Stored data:

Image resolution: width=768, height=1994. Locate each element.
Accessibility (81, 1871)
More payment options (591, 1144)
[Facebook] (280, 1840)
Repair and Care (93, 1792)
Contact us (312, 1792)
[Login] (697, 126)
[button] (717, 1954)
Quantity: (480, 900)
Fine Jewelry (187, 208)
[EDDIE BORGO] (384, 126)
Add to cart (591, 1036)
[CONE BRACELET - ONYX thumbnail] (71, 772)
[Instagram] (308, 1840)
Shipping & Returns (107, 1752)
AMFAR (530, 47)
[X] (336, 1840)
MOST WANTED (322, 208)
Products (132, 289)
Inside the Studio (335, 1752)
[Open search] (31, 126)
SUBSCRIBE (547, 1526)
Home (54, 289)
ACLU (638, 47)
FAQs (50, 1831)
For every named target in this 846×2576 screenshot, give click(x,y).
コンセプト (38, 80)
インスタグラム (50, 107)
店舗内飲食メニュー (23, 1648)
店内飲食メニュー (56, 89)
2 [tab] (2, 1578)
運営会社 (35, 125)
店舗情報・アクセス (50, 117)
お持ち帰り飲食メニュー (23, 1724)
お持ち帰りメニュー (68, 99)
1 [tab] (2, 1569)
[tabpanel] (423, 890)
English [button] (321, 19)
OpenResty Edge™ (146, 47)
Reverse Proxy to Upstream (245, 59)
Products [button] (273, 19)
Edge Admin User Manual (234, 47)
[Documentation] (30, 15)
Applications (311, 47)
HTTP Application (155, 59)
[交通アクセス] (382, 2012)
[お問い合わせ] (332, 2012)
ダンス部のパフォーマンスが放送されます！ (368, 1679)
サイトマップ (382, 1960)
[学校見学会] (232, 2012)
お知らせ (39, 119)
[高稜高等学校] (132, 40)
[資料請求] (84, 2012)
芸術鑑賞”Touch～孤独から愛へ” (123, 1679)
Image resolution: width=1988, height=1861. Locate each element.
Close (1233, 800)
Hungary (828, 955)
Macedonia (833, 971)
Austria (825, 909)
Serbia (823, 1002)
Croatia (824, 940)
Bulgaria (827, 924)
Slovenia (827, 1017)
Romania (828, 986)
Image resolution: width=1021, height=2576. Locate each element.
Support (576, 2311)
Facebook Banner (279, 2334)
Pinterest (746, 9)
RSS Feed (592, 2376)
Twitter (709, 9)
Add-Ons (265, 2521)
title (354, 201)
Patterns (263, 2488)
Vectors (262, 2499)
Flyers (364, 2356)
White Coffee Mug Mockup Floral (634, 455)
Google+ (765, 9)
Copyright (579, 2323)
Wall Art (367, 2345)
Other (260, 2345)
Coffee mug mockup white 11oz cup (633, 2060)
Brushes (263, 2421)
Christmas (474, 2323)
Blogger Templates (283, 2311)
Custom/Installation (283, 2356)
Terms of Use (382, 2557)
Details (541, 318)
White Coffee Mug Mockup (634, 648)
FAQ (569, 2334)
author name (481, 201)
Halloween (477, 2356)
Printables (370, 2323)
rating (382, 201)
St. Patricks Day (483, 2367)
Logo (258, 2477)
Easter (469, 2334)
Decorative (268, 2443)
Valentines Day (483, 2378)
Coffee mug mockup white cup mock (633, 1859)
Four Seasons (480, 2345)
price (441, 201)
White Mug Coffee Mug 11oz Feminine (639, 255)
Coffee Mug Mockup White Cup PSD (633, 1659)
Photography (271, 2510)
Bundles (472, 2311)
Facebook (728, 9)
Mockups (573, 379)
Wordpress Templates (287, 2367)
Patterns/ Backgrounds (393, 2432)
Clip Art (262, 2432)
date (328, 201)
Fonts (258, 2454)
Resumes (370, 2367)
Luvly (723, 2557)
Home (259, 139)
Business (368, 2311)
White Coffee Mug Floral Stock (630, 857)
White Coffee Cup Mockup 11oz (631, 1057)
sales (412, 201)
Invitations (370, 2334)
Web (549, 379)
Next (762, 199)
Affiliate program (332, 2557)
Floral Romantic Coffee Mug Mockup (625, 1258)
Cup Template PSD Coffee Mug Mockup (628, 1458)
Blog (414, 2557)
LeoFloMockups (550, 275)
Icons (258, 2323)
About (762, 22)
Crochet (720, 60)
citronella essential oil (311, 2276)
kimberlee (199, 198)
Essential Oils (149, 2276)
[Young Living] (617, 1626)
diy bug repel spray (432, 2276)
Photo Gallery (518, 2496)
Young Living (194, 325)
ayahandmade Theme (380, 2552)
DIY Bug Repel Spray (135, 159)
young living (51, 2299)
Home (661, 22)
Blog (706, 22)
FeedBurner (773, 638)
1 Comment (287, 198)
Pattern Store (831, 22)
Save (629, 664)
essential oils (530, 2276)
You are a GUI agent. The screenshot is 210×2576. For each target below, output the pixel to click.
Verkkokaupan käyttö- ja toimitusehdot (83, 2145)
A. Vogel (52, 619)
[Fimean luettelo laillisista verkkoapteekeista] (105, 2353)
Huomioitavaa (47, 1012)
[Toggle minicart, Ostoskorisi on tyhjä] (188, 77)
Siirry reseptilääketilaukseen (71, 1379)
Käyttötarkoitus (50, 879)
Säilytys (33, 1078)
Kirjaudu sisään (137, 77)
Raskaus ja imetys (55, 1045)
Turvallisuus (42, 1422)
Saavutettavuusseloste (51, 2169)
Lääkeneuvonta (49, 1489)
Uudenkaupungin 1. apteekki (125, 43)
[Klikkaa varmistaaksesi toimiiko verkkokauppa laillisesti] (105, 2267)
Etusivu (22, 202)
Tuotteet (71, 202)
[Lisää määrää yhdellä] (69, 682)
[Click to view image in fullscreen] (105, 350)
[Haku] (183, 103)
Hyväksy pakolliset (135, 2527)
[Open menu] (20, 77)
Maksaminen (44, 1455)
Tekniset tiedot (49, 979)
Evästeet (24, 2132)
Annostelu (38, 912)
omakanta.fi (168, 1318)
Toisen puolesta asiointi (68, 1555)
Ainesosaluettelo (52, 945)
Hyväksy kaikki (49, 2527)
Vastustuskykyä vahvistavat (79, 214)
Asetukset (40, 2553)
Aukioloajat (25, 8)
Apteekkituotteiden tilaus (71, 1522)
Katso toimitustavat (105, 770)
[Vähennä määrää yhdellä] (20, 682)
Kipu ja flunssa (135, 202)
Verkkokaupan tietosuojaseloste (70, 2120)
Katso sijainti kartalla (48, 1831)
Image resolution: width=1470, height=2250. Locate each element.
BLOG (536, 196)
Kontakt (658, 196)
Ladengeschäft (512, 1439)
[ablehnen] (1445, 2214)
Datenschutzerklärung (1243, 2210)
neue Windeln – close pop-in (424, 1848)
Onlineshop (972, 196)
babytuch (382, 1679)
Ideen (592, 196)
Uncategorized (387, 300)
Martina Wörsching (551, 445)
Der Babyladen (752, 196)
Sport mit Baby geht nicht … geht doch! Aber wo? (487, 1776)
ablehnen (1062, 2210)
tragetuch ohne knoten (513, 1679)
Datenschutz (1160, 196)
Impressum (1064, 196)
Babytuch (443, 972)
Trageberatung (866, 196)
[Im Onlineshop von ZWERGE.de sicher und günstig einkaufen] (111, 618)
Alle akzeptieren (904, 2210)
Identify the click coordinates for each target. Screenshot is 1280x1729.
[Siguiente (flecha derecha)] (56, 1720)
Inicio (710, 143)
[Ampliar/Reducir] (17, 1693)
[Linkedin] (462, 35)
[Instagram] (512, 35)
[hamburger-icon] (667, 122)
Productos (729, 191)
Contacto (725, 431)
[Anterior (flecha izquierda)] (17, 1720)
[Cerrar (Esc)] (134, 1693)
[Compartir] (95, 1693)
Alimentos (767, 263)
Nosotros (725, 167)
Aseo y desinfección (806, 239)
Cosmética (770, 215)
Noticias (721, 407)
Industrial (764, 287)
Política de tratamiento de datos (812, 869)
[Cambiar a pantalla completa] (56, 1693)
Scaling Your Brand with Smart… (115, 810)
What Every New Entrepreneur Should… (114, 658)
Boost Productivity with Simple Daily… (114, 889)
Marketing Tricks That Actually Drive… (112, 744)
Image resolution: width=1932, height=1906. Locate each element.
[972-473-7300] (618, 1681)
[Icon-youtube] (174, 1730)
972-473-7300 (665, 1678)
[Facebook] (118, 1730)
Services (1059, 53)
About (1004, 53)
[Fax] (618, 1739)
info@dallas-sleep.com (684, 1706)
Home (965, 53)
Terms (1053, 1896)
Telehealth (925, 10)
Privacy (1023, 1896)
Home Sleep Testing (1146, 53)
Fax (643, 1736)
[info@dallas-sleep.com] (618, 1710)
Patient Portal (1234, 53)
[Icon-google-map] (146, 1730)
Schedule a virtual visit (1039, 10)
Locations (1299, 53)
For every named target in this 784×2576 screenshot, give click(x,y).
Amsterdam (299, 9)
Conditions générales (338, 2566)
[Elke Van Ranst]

### Task to carry out
Going down from the first line of the entries above, restate each line word for word until the line holding "Logo (258, 2477)" is done.

### Reply
Image resolution: width=768, height=1994. Locate each element.
Accessibility (81, 1871)
More payment options (591, 1144)
[Facebook] (280, 1840)
Repair and Care (93, 1792)
Contact us (312, 1792)
[Login] (697, 126)
[button] (717, 1954)
Quantity: (480, 900)
Fine Jewelry (187, 208)
[EDDIE BORGO] (384, 126)
Add to cart (591, 1036)
[CONE BRACELET - ONYX thumbnail] (71, 772)
[Instagram] (308, 1840)
Shipping & Returns (107, 1752)
AMFAR (530, 47)
[X] (336, 1840)
MOST WANTED (322, 208)
Products (132, 289)
Inside the Studio (335, 1752)
[Open search] (31, 126)
SUBSCRIBE (547, 1526)
Home (54, 289)
ACLU (638, 47)
FAQs (50, 1831)
For every named target in this 846×2576 screenshot, give click(x,y).
コンセプト (38, 80)
インスタグラム (50, 107)
店舗内飲食メニュー (23, 1648)
店内飲食メニュー (56, 89)
2 [tab] (2, 1578)
運営会社 (35, 125)
店舗情報・アクセス (50, 117)
お持ち帰り飲食メニュー (23, 1724)
お持ち帰りメニュー (68, 99)
1 [tab] (2, 1569)
[tabpanel] (423, 890)
English [button] (321, 19)
OpenResty Edge™ (146, 47)
Reverse Proxy to Upstream (245, 59)
Products [button] (273, 19)
Edge Admin User Manual (234, 47)
[Documentation] (30, 15)
Applications (311, 47)
HTTP Application (155, 59)
[交通アクセス] (382, 2012)
[お問い合わせ] (332, 2012)
ダンス部のパフォーマンスが放送されます！ (368, 1679)
サイトマップ (382, 1960)
[学校見学会] (232, 2012)
お知らせ (39, 119)
[高稜高等学校] (132, 40)
[資料請求] (84, 2012)
芸術鑑賞”Touch～孤独から愛へ” (123, 1679)
Image resolution: width=1988, height=1861. Locate each element.
Close (1233, 800)
Hungary (828, 955)
Macedonia (833, 971)
Austria (825, 909)
Serbia (823, 1002)
Croatia (824, 940)
Bulgaria (827, 924)
Slovenia (827, 1017)
Romania (828, 986)
Image resolution: width=1021, height=2576. Locate each element.
Support (576, 2311)
Facebook Banner (279, 2334)
Pinterest (746, 9)
RSS Feed (592, 2376)
Twitter (709, 9)
Add-Ons (265, 2521)
title (354, 201)
Patterns (263, 2488)
Vectors (262, 2499)
Flyers (364, 2356)
White Coffee Mug Mockup Floral (634, 455)
Google+ (765, 9)
Copyright (579, 2323)
Wall Art (367, 2345)
Other (260, 2345)
Coffee mug mockup white 11oz cup (633, 2060)
Brushes (263, 2421)
Christmas (474, 2323)
Blogger Templates (283, 2311)
Custom/Installation (283, 2356)
Terms of Use (382, 2557)
Details (541, 318)
White Coffee Mug Mockup (634, 648)
FAQ (569, 2334)
author name (481, 201)
Halloween (477, 2356)
Printables (370, 2323)
rating (382, 201)
St. Patricks Day (483, 2367)
Logo (258, 2477)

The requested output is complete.